La brutalité meurtrière dont Rémi a été victime peut être située dans différents contextes :
Celui du soutien par l’Etat d’un de ces projets inutiles qui ne sont tenus que pour satisfaire une poignée de gens avides de fric, au mépris de tout ce qu’on sait, de tout ce qu’on dit (et accessoirement de tout ce qu’on enseigne) sur l’agriculture productiviste coûteuse (en subventions européennes, et ici en construction – 8,4 millions d’euros), gaspilleuse (en superficie, en eau, en énergie) et polluante.

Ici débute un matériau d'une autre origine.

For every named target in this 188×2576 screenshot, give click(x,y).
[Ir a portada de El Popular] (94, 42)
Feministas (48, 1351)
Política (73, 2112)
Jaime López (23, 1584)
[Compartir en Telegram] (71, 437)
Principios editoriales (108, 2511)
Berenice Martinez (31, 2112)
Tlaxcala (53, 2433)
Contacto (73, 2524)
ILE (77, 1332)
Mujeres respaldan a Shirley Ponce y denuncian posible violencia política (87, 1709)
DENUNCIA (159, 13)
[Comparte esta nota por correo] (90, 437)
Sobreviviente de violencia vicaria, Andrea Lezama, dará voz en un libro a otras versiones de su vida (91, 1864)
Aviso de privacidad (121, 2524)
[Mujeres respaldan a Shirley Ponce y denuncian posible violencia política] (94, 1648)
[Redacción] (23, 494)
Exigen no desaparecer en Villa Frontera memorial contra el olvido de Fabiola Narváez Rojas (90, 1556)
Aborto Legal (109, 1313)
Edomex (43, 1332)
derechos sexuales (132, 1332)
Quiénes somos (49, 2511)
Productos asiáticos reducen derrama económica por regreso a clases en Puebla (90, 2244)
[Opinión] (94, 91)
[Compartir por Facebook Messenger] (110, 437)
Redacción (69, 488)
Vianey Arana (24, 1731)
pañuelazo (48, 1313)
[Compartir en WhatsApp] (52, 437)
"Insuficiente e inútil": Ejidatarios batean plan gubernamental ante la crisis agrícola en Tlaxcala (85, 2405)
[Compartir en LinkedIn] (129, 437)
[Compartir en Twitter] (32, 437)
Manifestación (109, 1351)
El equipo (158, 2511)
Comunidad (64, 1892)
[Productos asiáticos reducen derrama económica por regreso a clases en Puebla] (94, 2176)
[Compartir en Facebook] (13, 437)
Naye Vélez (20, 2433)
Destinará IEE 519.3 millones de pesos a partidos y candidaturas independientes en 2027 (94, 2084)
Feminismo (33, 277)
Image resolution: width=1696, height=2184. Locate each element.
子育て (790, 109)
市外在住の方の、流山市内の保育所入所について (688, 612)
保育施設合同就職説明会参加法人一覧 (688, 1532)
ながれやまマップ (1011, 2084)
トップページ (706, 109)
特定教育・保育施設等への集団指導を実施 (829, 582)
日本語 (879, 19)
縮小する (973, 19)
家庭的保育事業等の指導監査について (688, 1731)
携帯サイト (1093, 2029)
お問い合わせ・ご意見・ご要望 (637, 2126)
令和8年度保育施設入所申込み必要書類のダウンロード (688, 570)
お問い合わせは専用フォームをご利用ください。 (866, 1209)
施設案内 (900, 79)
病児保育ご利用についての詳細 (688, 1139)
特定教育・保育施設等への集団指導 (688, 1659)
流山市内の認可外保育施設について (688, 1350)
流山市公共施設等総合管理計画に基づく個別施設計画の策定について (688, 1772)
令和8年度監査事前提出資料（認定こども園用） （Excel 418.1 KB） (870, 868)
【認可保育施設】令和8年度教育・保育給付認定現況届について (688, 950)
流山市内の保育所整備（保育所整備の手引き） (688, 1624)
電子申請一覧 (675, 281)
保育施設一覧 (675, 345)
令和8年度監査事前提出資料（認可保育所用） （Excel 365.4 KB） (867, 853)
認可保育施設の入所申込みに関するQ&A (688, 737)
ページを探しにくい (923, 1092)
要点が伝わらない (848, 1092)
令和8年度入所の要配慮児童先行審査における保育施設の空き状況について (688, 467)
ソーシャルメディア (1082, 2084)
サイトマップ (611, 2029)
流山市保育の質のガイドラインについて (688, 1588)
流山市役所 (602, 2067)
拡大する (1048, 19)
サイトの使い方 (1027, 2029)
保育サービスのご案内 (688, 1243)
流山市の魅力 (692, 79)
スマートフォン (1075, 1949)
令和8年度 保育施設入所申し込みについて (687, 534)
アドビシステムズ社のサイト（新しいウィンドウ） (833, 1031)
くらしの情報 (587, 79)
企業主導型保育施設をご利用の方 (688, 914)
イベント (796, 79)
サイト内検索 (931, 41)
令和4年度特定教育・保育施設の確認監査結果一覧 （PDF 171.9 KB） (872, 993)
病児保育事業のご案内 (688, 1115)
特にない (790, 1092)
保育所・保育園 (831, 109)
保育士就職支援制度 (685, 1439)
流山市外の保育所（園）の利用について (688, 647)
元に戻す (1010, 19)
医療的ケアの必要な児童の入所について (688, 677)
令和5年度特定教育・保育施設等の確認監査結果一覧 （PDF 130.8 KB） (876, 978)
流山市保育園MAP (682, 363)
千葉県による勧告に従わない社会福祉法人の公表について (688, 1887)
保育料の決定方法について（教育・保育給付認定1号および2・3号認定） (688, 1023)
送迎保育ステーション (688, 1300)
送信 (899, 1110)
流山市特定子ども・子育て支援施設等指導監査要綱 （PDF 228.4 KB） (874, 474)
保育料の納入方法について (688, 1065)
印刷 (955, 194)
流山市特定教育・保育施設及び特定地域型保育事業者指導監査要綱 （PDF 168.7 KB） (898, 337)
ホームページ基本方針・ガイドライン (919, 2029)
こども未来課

Celui plus général de l’indifférence à l’humain, qui va avec l’absence d’information, de discussion, bref de démocratie ; on retrouve cette brutalité quand on expulse un père de famille au motif qu’il n’a pas les bons papiers, qu’on refuse de prendre en compte correctement les victimes de l’amiante, qu’on démantèle un camp rom au petit matin… chacun peut allonger la liste de ces injustices qui maltraitent toujours et aujourd’hui vont jusqu’à tuer.
Cette brutalité-là, tenace, muette, on a beau la connaitre, elle nous stupéfie malgré tout. On ne l’explique pas totalement par la défense des intérêts de tel ou tel groupe de privilégiés ou d’une institution d’Etat. C’est aussi une posture : ces gens-là sont « droits dans leur botte », raides « comme des cadavres », selon la formule jésuite ; il est impensable pour eux de sortir du cadre, de prendre en compte, de réfléchir, de laisser parler l’empathie.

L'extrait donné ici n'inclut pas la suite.